Diego Gonçalves Coelho*
Diante da crise do coronavírus e com a latente necessidade de crédito pelas empresas e população, algumas fintechs (Sociedades de Empréstimo entre Pessoas – SEP e Sociedades de Crédito Direto – SCD) assumiram papel ainda mais relevante para a sustentação do mercado, e ganharam destaque como fonte para empréstimo mais rápido e, muitas vezes, como a única alternativa a determinado público.
Nesse sentido, as fintechs de crédito que precisam de recursos para financiar suas atividades estão encontrando na securitização de recebíveis uma ótima opção. Mais especificamente, há duas maneiras de captação que podem ser bastante interessantes: por meio da cessão de créditos aos Fundos de Investimento em Direitos Creditórios (FIDCs) ou por meio das companhias securitizadoras de créditos financeiros, que emitem determinada série de debêntures, denominadas pelo mercado de Debêntures Financeiras (reguladas pela Resolução 2.686 do Banco Central).
Vale explicar que a SEP é enquadrada pelo BC como instituição financeira voltada à intermediação de empréstimos em operações que ocorrem diretamente entre credor e devedor. A SCD, por sua vez, é enquadrada como instituição financeira voltada à concessão de empréstimos e financiamentos e na aquisição de direitos creditórios, exclusivamente com capital próprio, por meio de plataforma eletrônica.
Como diversas SCDs foram constituídas como startups e, portando, com baixo capital social inicial, a limitação de operarem exclusivamente com capital próprio traz grande dificuldade à concessão de crédito em larga escala. Por isso, estruturas como os FIDCs e as Debêntures Financeiras conseguem atender bem as necessidades das fintechs, de acordo com o que é permitido pela regulamentação atual.
Os FIDCs já se consolidaram como principal alternativa de securitização de recebíveis às fintechs de crédito, via aquisição da carteira de recebíveis da SCD e, com isso, liberando novamente capital próprio da SCD à concessão de novos créditos ou, figurando como credores das operações realizadas pela SEP. Na prática, os fundos compram os direitos creditórios da fintech, enquanto remuneram os investidores.

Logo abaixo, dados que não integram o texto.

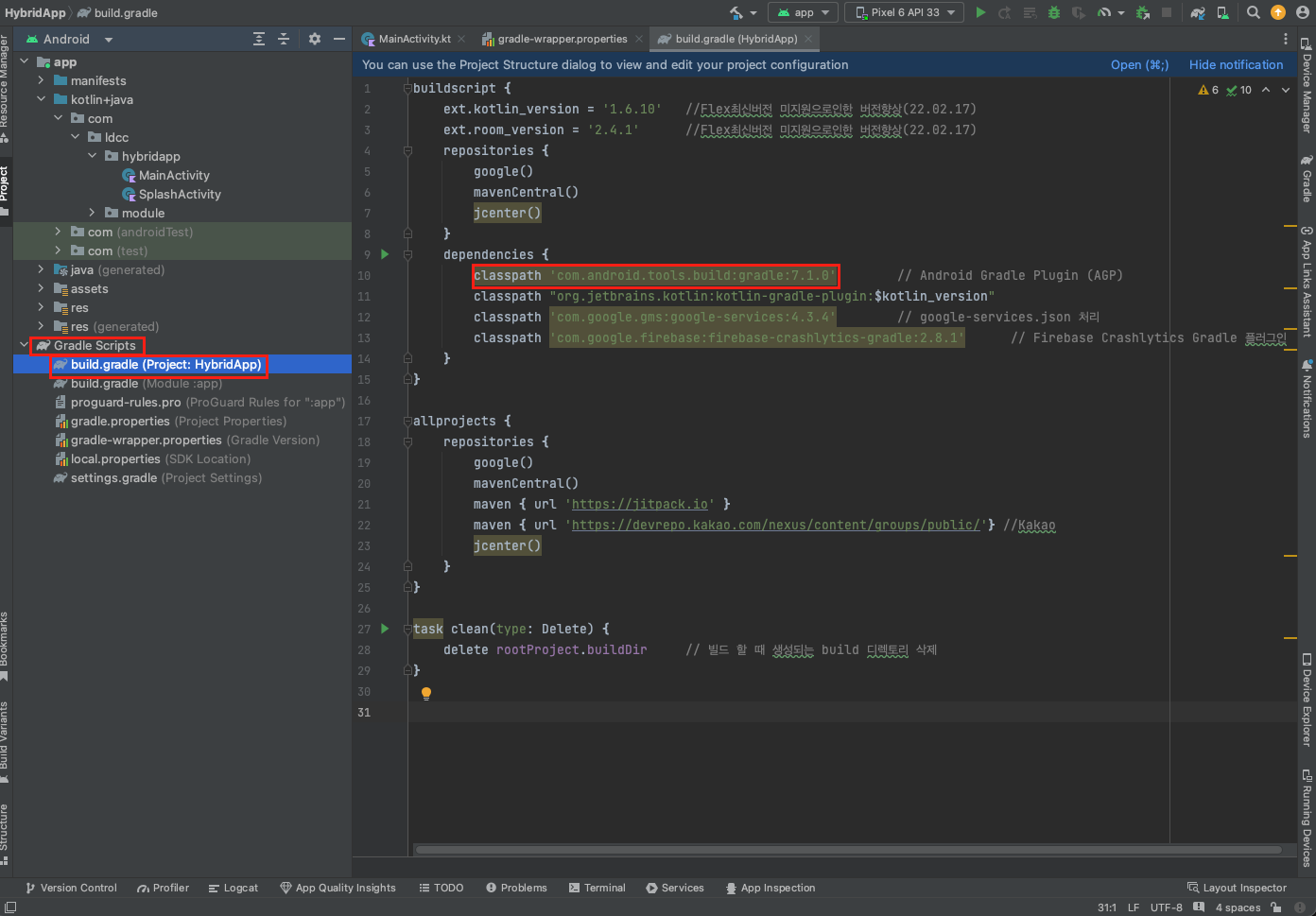
Task: Toggle code fold marker at buildscript line
Action: (x=408, y=88)
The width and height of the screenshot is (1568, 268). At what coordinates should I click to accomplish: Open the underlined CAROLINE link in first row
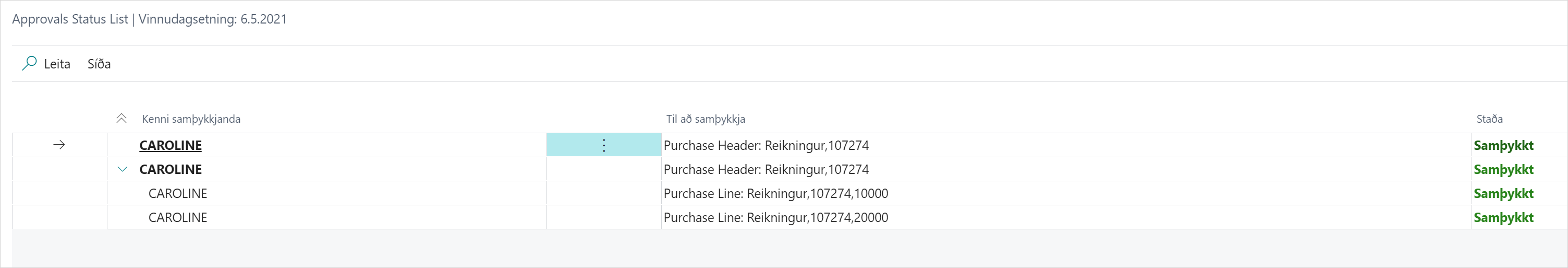171,145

Apesar dos efeitos da pandemia, o mercado dos FIDCs continua extremamente ativo. Na maioria dos FIDCs as perdas geradas por eventual inadimplência da carteira acabam absorvidas primeiro pelas cotas subordinadas, que costumam ficar com os originadores ou cedentes, antes de atingirem as cotas seniores.
No primeiro semestre, foram realizadas 120 novas operações de FIDCs, de acordo com dados da Anbima. Não é à toa que o instrumento foi escolhido pelo BNDES como forma de dar fôlego para as pequenas e médias empresas. O banco de fomento selecionará até 10 FIDCs, dentre os 12 melhores colocados já divulgados, para investir um total de até R$ 4 bilhões no segundo semestre. Os FIDCs, por sua vez, terão a missão de garantir que os recursos sejam destinados a financiar as pequenas e médias empresas, sendo que as fintechs de crédito poderão figurar como um dos principais originadores dessas operações.
As debêntures financeiras também podem atender a função do FIDC, mediante aquisição de créditos financeiros por companhia securitizadora de créditos financeiros. Tal instrumento, além de mais barato quando comparado ao FIDC, uma vez que não há obrigatoriedade de contratação de administrador fiduciário, gestor, agência de classificação de risco, dentre outros prestadores, pode vincular determinada carteira de recebíveis ao pagamento de única série de debêntures financeiras, diferente do que ocorre no FIDC.
Ainda podemos destacar como principais vantagens das debêntures financeiras: regulação mais simples; utilização de um veículo (securitizadora) por cliente, ou por operação, o que acaba mitigando o risco de contaminação dos ativos em caso de discussões judiciais; e grande autonomia para que o agente de cobrança (servicer) negocie valores e movimente contas bancárias.
Hoje, com a taxa básica de juros no menor patamar, investir em FIDCs e em debêntures financeiras pode entregar retornos bastante atrativos aos investidores, com risco de crédito pulverizado e, geralmente, com estrutura de subordinação, via cotas ou debêntures subordinadas, que acomodem a inadimplência histórica da carteira.
As debêntures financeiras ainda não se popularizaram tanto quanto os FIDCs, mas o atual momento de mercado é promissor e tende a potencializar esse produto, que deve passar a fazer parte da carteira dos investidores. A tendência é que tais alternativas de investimentos, ainda restritas a investidores qualificados, ganhem espaço. Do outro lado, as fintechs de crédito caminham para ampliar o seu acesso a recursos, via securitização de recebíveis. A expectativa é de um mercado cada vez mais ativo, com benefícios para todos.